25. Hoe is de beslissing van de ouder van invloed op de vooruitzichten op leven van de kinderen?

25 Er is nog een krachtige reden voor een gelovige ouder om in weerwil van tegenstand getrouw aan God te blijven. En wel vanwege de kinderen. God ziet met gunst op de jonge kinderen van zijn toegewijde dienstknechten neer en geeft de verzekering dat deze kinderen, indien zij gehoorzaam zijn, door de komende „grote verdrukking” heen gespaard zullen worden. Ook al is slechts één ouder een dienstknecht van Jehovah, dan is God zo welwillend om zulke jonge kinderen als „heilig” te beschouwen (1 Kor. 7:14). Maar als de ouder zich nu eens zou „verontschuldigen” wat het doen van de wil van God betreft?

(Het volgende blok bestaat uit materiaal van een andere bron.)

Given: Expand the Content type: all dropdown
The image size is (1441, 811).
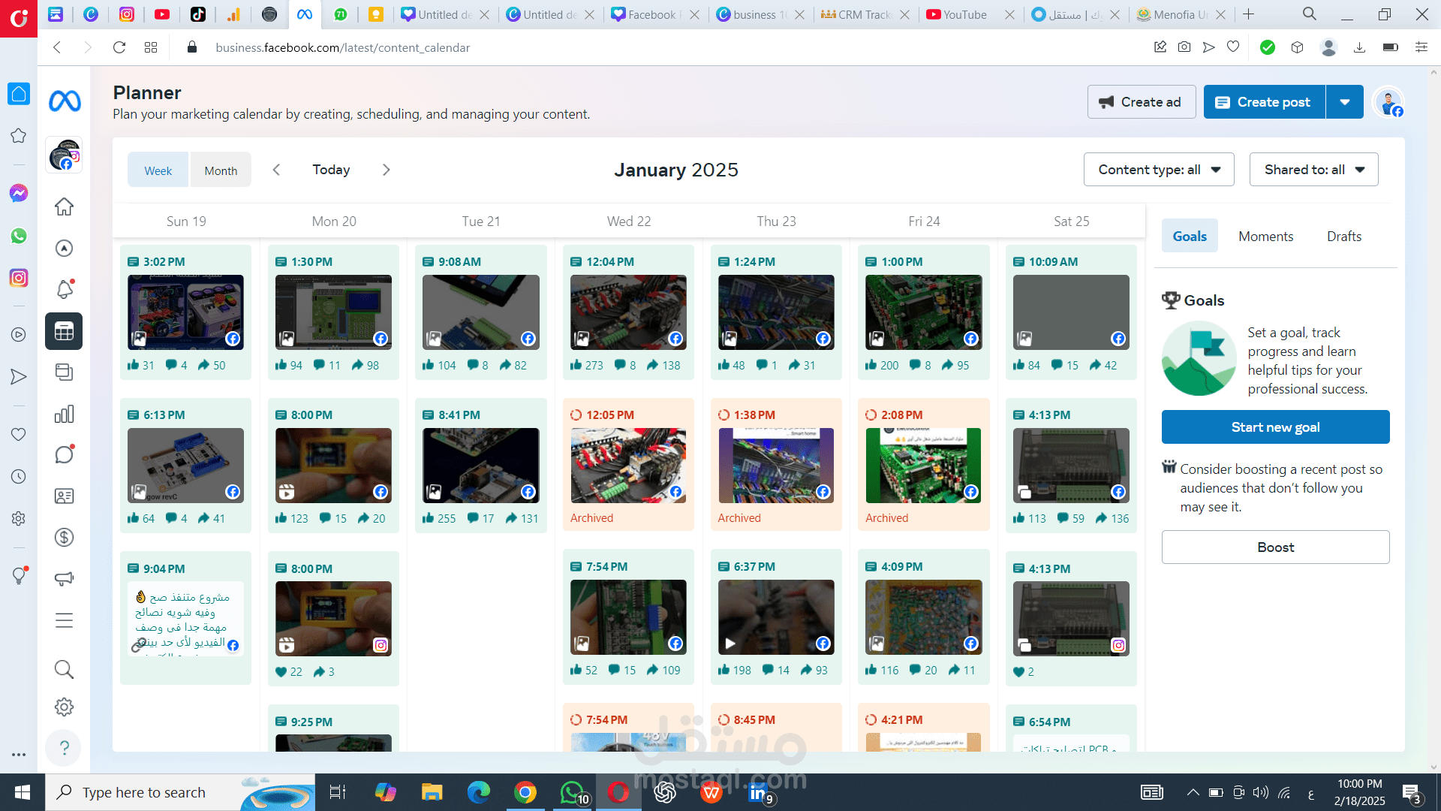Looking at the screenshot, I should (x=1158, y=170).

Zo’n ouder zou daardoor niet alleen voor zichzelf of haarzelf, maar ook voor de jonge kinderen een goedgekeurde positie bij God opgeven (Hebr. 12:25). Wat zou dat een tragisch verlies zijn!

26. Wat moeten wij, willen wij zo handelen dat dit onszelf en anderen werkelijk tot voordeel strekt, doen?

26 Ongeacht welk aspect van het leven wij dus ook beschouwen, het is duidelijk dat wij niet alleen aan onszelf maar ook aan anderen moeten denken. Wijzelf zullen liefde ontvangen indien wij het tot een gewoonte maken onzelfzuchtige bezorgdheid jegens anderen aan de dag te leggen (Luk. 6:38). Maar om werkelijke liefde te tonen en niet door kortzichtige menselijke redenering misleid te worden, moeten wij Jehovah God leren kennen en in een goede verhouding tot hem staan. Hierbij is echter een keus betrokken die wij persoonlijk moeten doen.